╭──

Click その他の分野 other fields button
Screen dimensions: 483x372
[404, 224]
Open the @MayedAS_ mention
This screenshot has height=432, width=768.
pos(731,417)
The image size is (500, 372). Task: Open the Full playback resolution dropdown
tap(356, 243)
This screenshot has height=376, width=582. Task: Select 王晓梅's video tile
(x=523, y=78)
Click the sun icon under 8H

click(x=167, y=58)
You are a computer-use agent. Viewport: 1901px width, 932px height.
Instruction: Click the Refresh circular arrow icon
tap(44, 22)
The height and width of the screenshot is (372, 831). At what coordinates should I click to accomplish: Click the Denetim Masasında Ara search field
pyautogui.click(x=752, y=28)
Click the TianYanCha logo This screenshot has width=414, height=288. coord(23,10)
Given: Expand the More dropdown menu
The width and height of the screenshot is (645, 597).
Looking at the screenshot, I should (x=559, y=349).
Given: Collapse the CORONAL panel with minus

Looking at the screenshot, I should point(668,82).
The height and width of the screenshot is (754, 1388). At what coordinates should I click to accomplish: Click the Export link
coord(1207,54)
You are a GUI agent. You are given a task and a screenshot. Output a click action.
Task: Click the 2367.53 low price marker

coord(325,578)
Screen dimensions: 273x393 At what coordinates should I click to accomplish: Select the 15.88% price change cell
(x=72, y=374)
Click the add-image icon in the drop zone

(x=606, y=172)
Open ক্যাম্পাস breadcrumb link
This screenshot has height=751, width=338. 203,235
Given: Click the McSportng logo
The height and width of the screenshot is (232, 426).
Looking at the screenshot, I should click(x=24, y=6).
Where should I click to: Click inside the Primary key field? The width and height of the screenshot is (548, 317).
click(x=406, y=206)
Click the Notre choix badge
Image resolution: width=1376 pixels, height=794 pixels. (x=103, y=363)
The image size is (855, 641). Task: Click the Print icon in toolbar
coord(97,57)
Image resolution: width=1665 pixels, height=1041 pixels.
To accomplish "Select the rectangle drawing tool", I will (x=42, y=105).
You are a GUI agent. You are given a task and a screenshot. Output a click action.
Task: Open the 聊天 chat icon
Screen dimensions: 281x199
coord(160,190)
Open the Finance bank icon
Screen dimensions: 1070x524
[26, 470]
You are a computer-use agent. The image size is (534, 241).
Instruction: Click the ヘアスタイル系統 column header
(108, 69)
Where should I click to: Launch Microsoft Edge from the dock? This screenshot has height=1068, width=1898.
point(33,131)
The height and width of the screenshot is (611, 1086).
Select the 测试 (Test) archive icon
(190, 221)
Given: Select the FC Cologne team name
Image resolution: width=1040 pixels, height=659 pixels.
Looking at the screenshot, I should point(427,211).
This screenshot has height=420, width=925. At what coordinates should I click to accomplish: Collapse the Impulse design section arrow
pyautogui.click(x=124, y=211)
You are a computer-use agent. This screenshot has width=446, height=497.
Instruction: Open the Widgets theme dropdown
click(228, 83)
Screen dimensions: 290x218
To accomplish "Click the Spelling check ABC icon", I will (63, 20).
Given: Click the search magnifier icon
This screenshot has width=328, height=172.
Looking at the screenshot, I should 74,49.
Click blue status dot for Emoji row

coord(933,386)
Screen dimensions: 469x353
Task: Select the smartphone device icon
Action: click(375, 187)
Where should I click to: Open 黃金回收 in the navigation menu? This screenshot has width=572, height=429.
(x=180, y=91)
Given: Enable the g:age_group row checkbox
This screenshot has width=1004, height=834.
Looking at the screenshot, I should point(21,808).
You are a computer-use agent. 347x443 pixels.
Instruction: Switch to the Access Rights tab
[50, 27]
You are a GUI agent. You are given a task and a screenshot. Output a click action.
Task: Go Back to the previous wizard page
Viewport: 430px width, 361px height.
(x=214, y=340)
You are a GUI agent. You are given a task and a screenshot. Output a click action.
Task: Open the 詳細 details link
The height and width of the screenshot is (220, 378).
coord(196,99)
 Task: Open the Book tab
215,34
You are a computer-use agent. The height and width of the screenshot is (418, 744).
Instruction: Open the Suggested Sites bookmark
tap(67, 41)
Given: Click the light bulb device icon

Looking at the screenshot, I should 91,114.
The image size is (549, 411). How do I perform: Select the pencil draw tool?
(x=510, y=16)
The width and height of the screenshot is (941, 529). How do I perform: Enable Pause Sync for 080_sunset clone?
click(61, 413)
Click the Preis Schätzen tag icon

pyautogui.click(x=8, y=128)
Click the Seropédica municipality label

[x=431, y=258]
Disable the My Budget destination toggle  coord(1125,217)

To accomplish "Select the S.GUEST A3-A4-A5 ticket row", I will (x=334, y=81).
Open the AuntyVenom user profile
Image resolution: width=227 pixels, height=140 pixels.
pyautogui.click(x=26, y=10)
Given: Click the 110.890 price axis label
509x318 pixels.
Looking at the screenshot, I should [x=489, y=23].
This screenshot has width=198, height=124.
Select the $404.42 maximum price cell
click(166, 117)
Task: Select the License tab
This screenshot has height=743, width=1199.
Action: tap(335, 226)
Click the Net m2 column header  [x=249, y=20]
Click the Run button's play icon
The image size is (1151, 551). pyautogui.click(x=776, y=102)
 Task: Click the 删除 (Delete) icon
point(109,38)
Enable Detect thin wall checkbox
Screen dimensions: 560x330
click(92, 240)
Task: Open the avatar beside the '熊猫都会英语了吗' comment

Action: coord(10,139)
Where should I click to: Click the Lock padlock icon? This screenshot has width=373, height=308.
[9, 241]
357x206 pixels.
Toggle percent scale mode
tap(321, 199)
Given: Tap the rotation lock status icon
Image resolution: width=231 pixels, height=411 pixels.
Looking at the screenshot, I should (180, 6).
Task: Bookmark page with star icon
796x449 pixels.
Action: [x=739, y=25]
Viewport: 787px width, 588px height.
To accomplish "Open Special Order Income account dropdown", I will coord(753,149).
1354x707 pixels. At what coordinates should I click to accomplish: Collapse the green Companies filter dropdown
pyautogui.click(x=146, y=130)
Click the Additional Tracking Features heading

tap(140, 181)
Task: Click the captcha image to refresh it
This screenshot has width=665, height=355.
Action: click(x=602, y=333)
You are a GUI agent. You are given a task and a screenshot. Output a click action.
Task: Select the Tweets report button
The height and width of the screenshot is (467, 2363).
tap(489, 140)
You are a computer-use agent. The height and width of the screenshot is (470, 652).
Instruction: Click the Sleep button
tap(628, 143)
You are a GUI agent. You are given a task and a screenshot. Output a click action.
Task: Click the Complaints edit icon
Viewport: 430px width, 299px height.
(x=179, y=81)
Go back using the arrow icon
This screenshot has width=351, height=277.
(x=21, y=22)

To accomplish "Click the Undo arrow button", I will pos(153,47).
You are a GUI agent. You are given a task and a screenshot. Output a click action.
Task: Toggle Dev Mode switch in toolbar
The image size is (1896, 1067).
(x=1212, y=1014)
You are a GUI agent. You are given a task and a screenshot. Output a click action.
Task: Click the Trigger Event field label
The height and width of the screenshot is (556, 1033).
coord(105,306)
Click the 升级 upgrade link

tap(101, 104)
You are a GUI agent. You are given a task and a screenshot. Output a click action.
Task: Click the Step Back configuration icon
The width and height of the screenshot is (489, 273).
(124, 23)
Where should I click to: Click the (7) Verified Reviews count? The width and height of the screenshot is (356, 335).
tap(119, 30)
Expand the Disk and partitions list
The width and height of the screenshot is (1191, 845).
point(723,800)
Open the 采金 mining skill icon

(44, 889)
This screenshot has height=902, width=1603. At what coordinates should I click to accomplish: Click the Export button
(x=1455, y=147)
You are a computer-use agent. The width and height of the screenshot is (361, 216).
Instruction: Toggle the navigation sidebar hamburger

╰──

**PROMPT**
Could you reproduce all of the material above, swapping every "dropdown" for "drop-down" and leaving everything else untouched?

**TASK SOLUTION**
Click その他の分野 other fields button
Screen dimensions: 483x372
[404, 224]
Open the @MayedAS_ mention
This screenshot has height=432, width=768.
pos(731,417)
The image size is (500, 372). Task: Open the Full playback resolution drop-down
tap(356, 243)
This screenshot has height=376, width=582. Task: Select 王晓梅's video tile
(x=523, y=78)
Click the sun icon under 8H

click(x=167, y=58)
You are a computer-use agent. Viewport: 1901px width, 932px height.
Instruction: Click the Refresh circular arrow icon
tap(44, 22)
The height and width of the screenshot is (372, 831). At what coordinates should I click to accomplish: Click the Denetim Masasında Ara search field
pyautogui.click(x=752, y=28)
Click the TianYanCha logo This screenshot has width=414, height=288. coord(23,10)
Given: Expand the More drop-down menu
The width and height of the screenshot is (645, 597).
Looking at the screenshot, I should (x=559, y=349).
Given: Collapse the CORONAL panel with minus

Looking at the screenshot, I should point(668,82).
The height and width of the screenshot is (754, 1388). At what coordinates should I click to accomplish: Click the Export link
coord(1207,54)
You are a GUI agent. You are given a task and a screenshot. Output a click action.
Task: Click the 2367.53 low price marker

coord(325,578)
Screen dimensions: 273x393 At what coordinates should I click to accomplish: Select the 15.88% price change cell
(x=72, y=374)
Click the add-image icon in the drop zone

(x=606, y=172)
Open ক্যাম্পাস breadcrumb link
This screenshot has height=751, width=338. 203,235
Given: Click the McSportng logo
The height and width of the screenshot is (232, 426).
Looking at the screenshot, I should click(x=24, y=6).
Where should I click to: Click inside the Primary key field? The width and height of the screenshot is (548, 317).
click(x=406, y=206)
Click the Notre choix badge
Image resolution: width=1376 pixels, height=794 pixels. (x=103, y=363)
The image size is (855, 641). Task: Click the Print icon in toolbar
coord(97,57)
Image resolution: width=1665 pixels, height=1041 pixels.
To accomplish "Select the rectangle drawing tool", I will (x=42, y=105).
You are a GUI agent. You are given a task and a screenshot. Output a click action.
Task: Open the 聊天 chat icon
Screen dimensions: 281x199
coord(160,190)
Open the Finance bank icon
Screen dimensions: 1070x524
[26, 470]
You are a computer-use agent. The image size is (534, 241).
Instruction: Click the ヘアスタイル系統 column header
(108, 69)
Where should I click to: Launch Microsoft Edge from the dock? This screenshot has height=1068, width=1898.
point(33,131)
The height and width of the screenshot is (611, 1086).
Select the 测试 (Test) archive icon
(190, 221)
Given: Select the FC Cologne team name
Image resolution: width=1040 pixels, height=659 pixels.
Looking at the screenshot, I should point(427,211).
This screenshot has height=420, width=925. At what coordinates should I click to accomplish: Collapse the Impulse design section arrow
pyautogui.click(x=124, y=211)
You are a computer-use agent. This screenshot has width=446, height=497.
Instruction: Open the Widgets theme drop-down
click(228, 83)
Screen dimensions: 290x218
To accomplish "Click the Spelling check ABC icon", I will (63, 20).
Given: Click the search magnifier icon
This screenshot has width=328, height=172.
Looking at the screenshot, I should 74,49.
Click blue status dot for Emoji row

coord(933,386)
Screen dimensions: 469x353
Task: Select the smartphone device icon
Action: click(375, 187)
Where should I click to: Open 黃金回收 in the navigation menu? This screenshot has width=572, height=429.
(x=180, y=91)
Given: Enable the g:age_group row checkbox
This screenshot has width=1004, height=834.
Looking at the screenshot, I should point(21,808).
You are a computer-use agent. 347x443 pixels.
Instruction: Switch to the Access Rights tab
[50, 27]
You are a GUI agent. You are given a task and a screenshot. Output a click action.
Task: Go Back to the previous wizard page
Viewport: 430px width, 361px height.
(x=214, y=340)
You are a GUI agent. You are given a task and a screenshot. Output a click action.
Task: Open the 詳細 details link
The height and width of the screenshot is (220, 378).
coord(196,99)
 Task: Open the Book tab
215,34
You are a computer-use agent. The height and width of the screenshot is (418, 744).
Instruction: Open the Suggested Sites bookmark
tap(67, 41)
Given: Click the light bulb device icon

Looking at the screenshot, I should 91,114.
The image size is (549, 411). How do I perform: Select the pencil draw tool?
(x=510, y=16)
The width and height of the screenshot is (941, 529). How do I perform: Enable Pause Sync for 080_sunset clone?
click(61, 413)
Click the Preis Schätzen tag icon

pyautogui.click(x=8, y=128)
Click the Seropédica municipality label

[x=431, y=258]
Disable the My Budget destination toggle  coord(1125,217)

To accomplish "Select the S.GUEST A3-A4-A5 ticket row", I will (x=334, y=81).
Open the AuntyVenom user profile
Image resolution: width=227 pixels, height=140 pixels.
pyautogui.click(x=26, y=10)
Given: Click the 110.890 price axis label
509x318 pixels.
Looking at the screenshot, I should [x=489, y=23].
This screenshot has width=198, height=124.
Select the $404.42 maximum price cell
click(166, 117)
Task: Select the License tab
This screenshot has height=743, width=1199.
Action: tap(335, 226)
Click the Net m2 column header  [x=249, y=20]
Click the Run button's play icon
The image size is (1151, 551). pyautogui.click(x=776, y=102)
 Task: Click the 删除 (Delete) icon
point(109,38)
Enable Detect thin wall checkbox
Screen dimensions: 560x330
click(92, 240)
Task: Open the avatar beside the '熊猫都会英语了吗' comment

Action: coord(10,139)
Where should I click to: Click the Lock padlock icon? This screenshot has width=373, height=308.
[9, 241]
357x206 pixels.
Toggle percent scale mode
tap(321, 199)
Given: Tap the rotation lock status icon
Image resolution: width=231 pixels, height=411 pixels.
Looking at the screenshot, I should (180, 6).
Task: Bookmark page with star icon
796x449 pixels.
Action: [x=739, y=25]
Viewport: 787px width, 588px height.
To accomplish "Open Special Order Income account drop-down", I will coord(753,149).
1354x707 pixels. At what coordinates should I click to accomplish: Collapse the green Companies filter drop-down
pyautogui.click(x=146, y=130)
Click the Additional Tracking Features heading

tap(140, 181)
Task: Click the captcha image to refresh it
This screenshot has width=665, height=355.
Action: click(x=602, y=333)
You are a GUI agent. You are given a task and a screenshot. Output a click action.
Task: Select the Tweets report button
The height and width of the screenshot is (467, 2363).
tap(489, 140)
You are a computer-use agent. The height and width of the screenshot is (470, 652).
Instruction: Click the Sleep button
tap(628, 143)
You are a GUI agent. You are given a task and a screenshot. Output a click action.
Task: Click the Complaints edit icon
Viewport: 430px width, 299px height.
(x=179, y=81)
Go back using the arrow icon
This screenshot has width=351, height=277.
(x=21, y=22)

To accomplish "Click the Undo arrow button", I will pos(153,47).
You are a GUI agent. You are given a task and a screenshot. Output a click action.
Task: Toggle Dev Mode switch in toolbar
The image size is (1896, 1067).
(x=1212, y=1014)
You are a GUI agent. You are given a task and a screenshot. Output a click action.
Task: Click the Trigger Event field label
The height and width of the screenshot is (556, 1033).
coord(105,306)
Click the 升级 upgrade link

tap(101, 104)
You are a GUI agent. You are given a task and a screenshot. Output a click action.
Task: Click the Step Back configuration icon
The width and height of the screenshot is (489, 273).
(124, 23)
Where should I click to: Click the (7) Verified Reviews count? The width and height of the screenshot is (356, 335).
tap(119, 30)
Expand the Disk and partitions list
The width and height of the screenshot is (1191, 845).
point(723,800)
Open the 采金 mining skill icon

(44, 889)
This screenshot has height=902, width=1603. At what coordinates should I click to accomplish: Click the Export button
(x=1455, y=147)
You are a computer-use agent. The width and height of the screenshot is (361, 216).
Instruction: Toggle the navigation sidebar hamburger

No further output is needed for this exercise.